Пока радисты с помощью Дмитриева и Гудковича ставили палатку, укрепляли антенну, разворачивали радиостанцию, мы, воспользовавшись затишьем, вернулись в лагерь. Мрачное зрелище предстало перед нашими глазами. Самый опасный из валов замер, насупившись зубьями торосов, местами голубых, местами черновато-бурых, словно вымазанных глиной, замер буквально у порога камбуза. Всюду валялись брошенные впопыхах разбитые ящики, рассыпанные в спешке консервные банки, старое обмундирование, опрокинутые баллоны. Палатки с разрушенными тамбурами, обвалившейся снежной обкладкой выглядели как дома после землетрясения.

Поздно вечером, усталые, измученные, намерзшиеся, мы собрались в кают-компании на вечернюю "трапезу". Но это не наша добрая, уютная кают-компания. Мы сидели при скудном свете четырех стеариновых свечей. Электричества нет. Движок далеко, в новой палатке-радиостанции. Радио молчит. Бак с водой упал от толчка с газовой плитки, и пол покрылся толстой коркой льда. Но мы уже пришли в себя, и многое происшедшее уже представляется в смешном виде.
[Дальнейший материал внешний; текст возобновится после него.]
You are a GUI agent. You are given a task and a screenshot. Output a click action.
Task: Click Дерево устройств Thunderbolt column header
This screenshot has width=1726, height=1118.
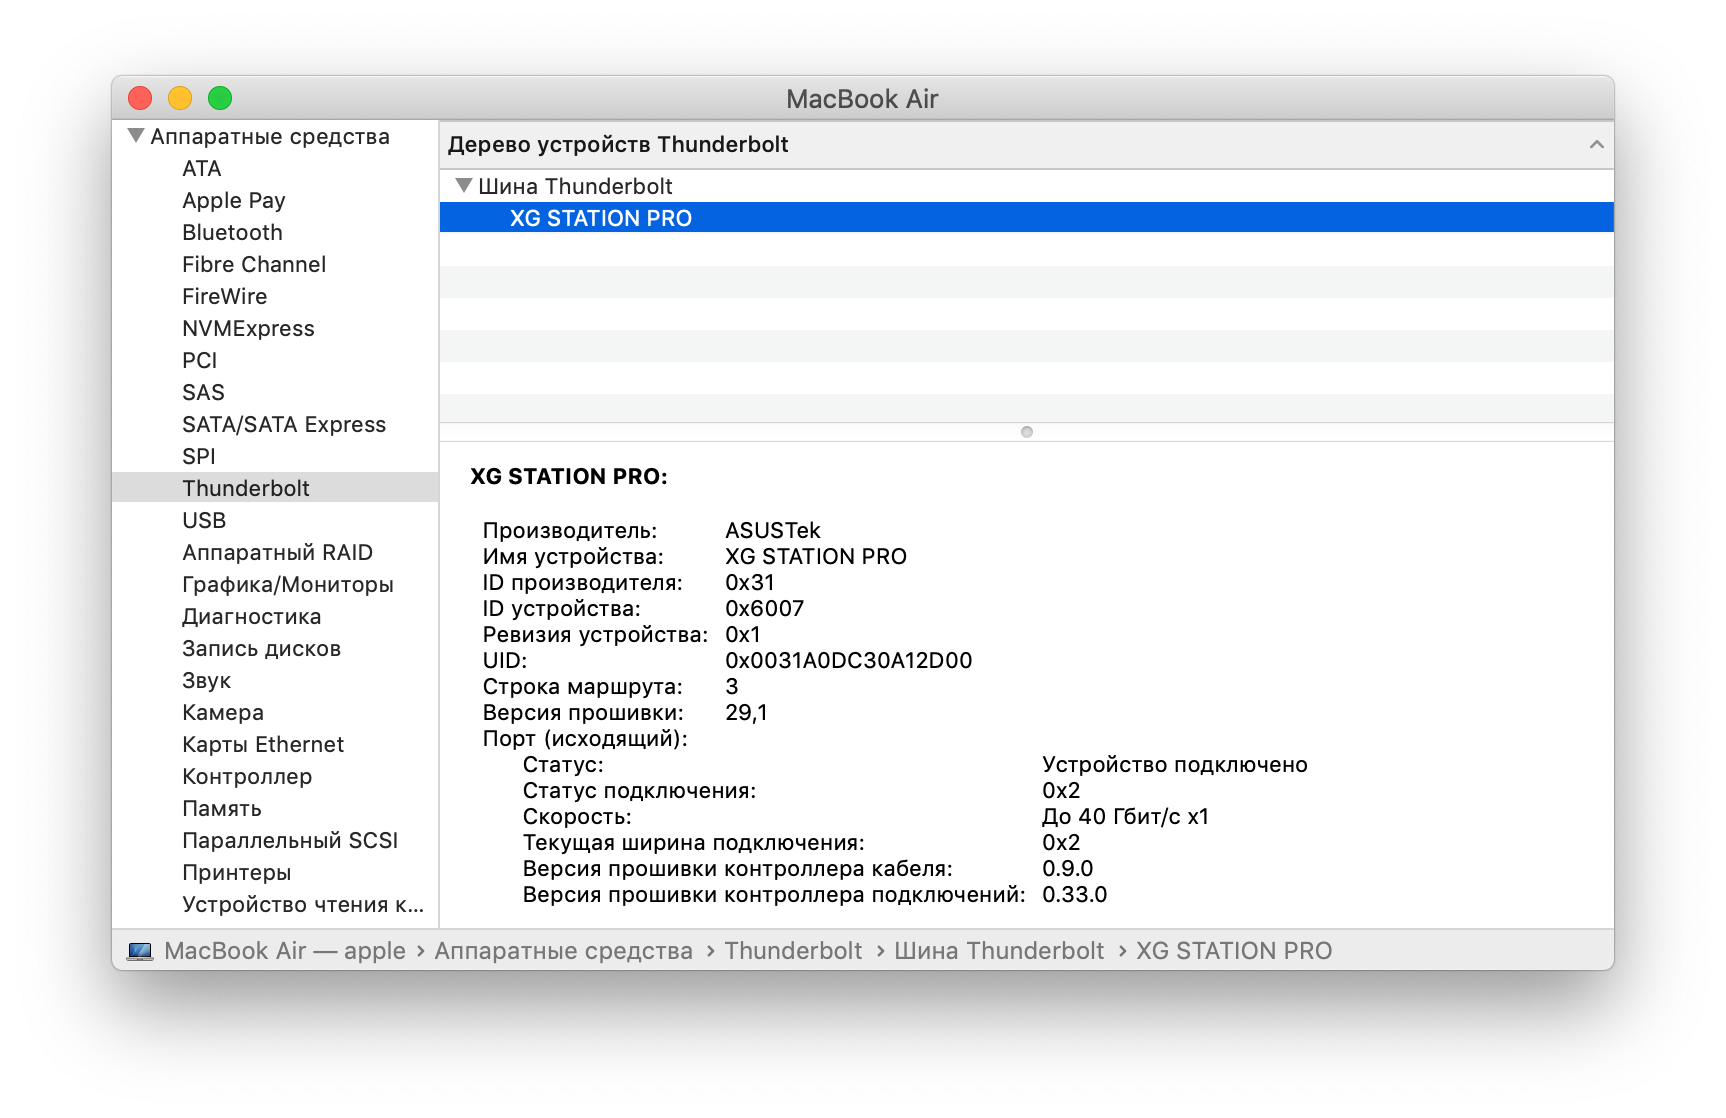618,145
Петров с юмором рассказывает, как они с Курко перетрусили, когда увидели, как между ними и лагерем поднялась стена торосов, и никак не могли решиться полезть через шевелящиеся льды. Я красочно изобразил свои переживания во время поиска на камбузе чайника. В довершение вечера Щетинин принес радиограмму из Москвы, вселившую в нас новые силы: "Повседневно следим за вашей работой, представляющей огромную, необыкновенную ценность. Уверены, что ваш отважный коллектив зимовки с честью преодолеет все трудности и выполнит задание правительства".